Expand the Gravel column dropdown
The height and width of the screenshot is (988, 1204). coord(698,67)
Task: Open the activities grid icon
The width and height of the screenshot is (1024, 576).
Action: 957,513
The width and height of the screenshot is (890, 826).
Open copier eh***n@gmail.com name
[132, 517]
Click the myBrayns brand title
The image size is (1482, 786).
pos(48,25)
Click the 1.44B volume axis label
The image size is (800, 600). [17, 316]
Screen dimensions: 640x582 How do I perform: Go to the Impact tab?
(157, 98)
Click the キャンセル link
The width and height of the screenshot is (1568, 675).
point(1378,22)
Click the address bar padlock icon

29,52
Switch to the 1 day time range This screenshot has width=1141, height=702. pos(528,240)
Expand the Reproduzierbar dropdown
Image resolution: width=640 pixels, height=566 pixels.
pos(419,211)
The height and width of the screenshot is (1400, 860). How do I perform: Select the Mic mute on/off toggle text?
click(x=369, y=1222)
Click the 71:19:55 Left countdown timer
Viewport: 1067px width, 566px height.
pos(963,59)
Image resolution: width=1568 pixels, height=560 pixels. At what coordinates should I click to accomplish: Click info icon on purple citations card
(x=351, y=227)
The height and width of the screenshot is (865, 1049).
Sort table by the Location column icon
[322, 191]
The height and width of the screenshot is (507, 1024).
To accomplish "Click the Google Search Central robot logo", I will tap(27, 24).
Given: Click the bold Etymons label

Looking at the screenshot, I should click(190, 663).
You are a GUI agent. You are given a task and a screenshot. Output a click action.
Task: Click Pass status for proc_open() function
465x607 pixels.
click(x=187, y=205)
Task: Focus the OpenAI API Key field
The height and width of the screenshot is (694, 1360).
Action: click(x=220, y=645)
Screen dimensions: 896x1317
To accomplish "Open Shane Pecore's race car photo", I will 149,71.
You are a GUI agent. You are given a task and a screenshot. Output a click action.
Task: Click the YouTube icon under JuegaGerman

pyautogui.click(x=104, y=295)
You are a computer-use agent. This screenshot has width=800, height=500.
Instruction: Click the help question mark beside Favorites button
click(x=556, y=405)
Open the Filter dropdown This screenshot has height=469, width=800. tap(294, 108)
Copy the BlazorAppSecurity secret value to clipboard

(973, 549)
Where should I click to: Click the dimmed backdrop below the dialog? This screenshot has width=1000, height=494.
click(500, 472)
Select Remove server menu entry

## Brief
Set out the records again, exactly as they appear above.

## Task solution
Expand the Gravel column dropdown
The height and width of the screenshot is (988, 1204). coord(698,67)
Task: Open the activities grid icon
The width and height of the screenshot is (1024, 576).
Action: 957,513
The width and height of the screenshot is (890, 826).
Open copier eh***n@gmail.com name
[132, 517]
Click the myBrayns brand title
The image size is (1482, 786).
pos(48,25)
Click the 1.44B volume axis label
The image size is (800, 600). [17, 316]
Screen dimensions: 640x582 How do I perform: Go to the Impact tab?
(157, 98)
Click the キャンセル link
The width and height of the screenshot is (1568, 675).
point(1378,22)
Click the address bar padlock icon

29,52
Switch to the 1 day time range This screenshot has width=1141, height=702. pos(528,240)
Expand the Reproduzierbar dropdown
Image resolution: width=640 pixels, height=566 pixels.
pos(419,211)
The height and width of the screenshot is (1400, 860). How do I perform: Select the Mic mute on/off toggle text?
click(x=369, y=1222)
Click the 71:19:55 Left countdown timer
Viewport: 1067px width, 566px height.
pos(963,59)
Image resolution: width=1568 pixels, height=560 pixels. At what coordinates should I click to accomplish: Click info icon on purple citations card
(x=351, y=227)
The height and width of the screenshot is (865, 1049).
Sort table by the Location column icon
[322, 191]
The height and width of the screenshot is (507, 1024).
To accomplish "Click the Google Search Central robot logo", I will tap(27, 24).
Given: Click the bold Etymons label

Looking at the screenshot, I should click(190, 663).
You are a GUI agent. You are given a task and a screenshot. Output a click action.
Task: Click Pass status for proc_open() function
465x607 pixels.
click(x=187, y=205)
Task: Focus the OpenAI API Key field
The height and width of the screenshot is (694, 1360).
Action: click(x=220, y=645)
Screen dimensions: 896x1317
To accomplish "Open Shane Pecore's race car photo", I will 149,71.
You are a GUI agent. You are given a task and a screenshot. Output a click action.
Task: Click the YouTube icon under JuegaGerman

pyautogui.click(x=104, y=295)
You are a computer-use agent. This screenshot has width=800, height=500.
Instruction: Click the help question mark beside Favorites button
click(x=556, y=405)
Open the Filter dropdown This screenshot has height=469, width=800. tap(294, 108)
Copy the BlazorAppSecurity secret value to clipboard

(973, 549)
Where should I click to: Click the dimmed backdrop below the dialog? This screenshot has width=1000, height=494.
click(500, 472)
Select Remove server menu entry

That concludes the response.